In the city’s suburbs, land prices also recorded significant improvement last year, even though the high price threshold per acre meant that there was limited room for cost growth in several areas.

The HassConsult data shows that prices in the last quarter of the year went up by 3.3 percent, the fastest pace of growth in nine years, while the annual growth stood at 3.96 percent.

Fourteen out of the 18 suburbs recorded positive price movement in the quarter, led by Muthaiga, Ridgeways, and Loresho, whose growth rate stood at 3.7 percent, 3.6 percent, and 3.1 percent, respectively.

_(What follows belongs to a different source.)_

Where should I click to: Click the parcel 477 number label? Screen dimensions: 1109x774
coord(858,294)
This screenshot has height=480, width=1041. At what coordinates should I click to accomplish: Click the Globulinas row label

On an annual basis, Loresho led the suburbs at 11 percent, followed by Lang’ata and Spring Valley at 10.9 percent and 10 percent, respectively.

“Instructively also, the average price per acre in the suburbs has now crossed the Sh200-million mark, helped by the fast rise of prices in areas such as Lang’ata, Ridgeways, Loresho, Muthangari which offer a mix of affordability, ease of access, and mixed-use zoning,” said Ms Hassanali.

The city’s costliest land was found in Upper Hill, Westlands, Parklands, and Kilimani, where an acre sells for more than Sh400 million.

Upper Hill saw its price per acre drop by 2.6 percent last year to Sh478.2 million, reflecting reduced demand for commercial office space.

Read: Runda, Spring Valley cut house prices 10pc as buyers flee to satellite towns

In Westlands, the price of an acre rose by 1.6 percent to Sh456.7 million, while Kilimani and Parklands saw price increases of one percent and 0.6 percent to Sh406.2 million and Sh402.3 million, respectively.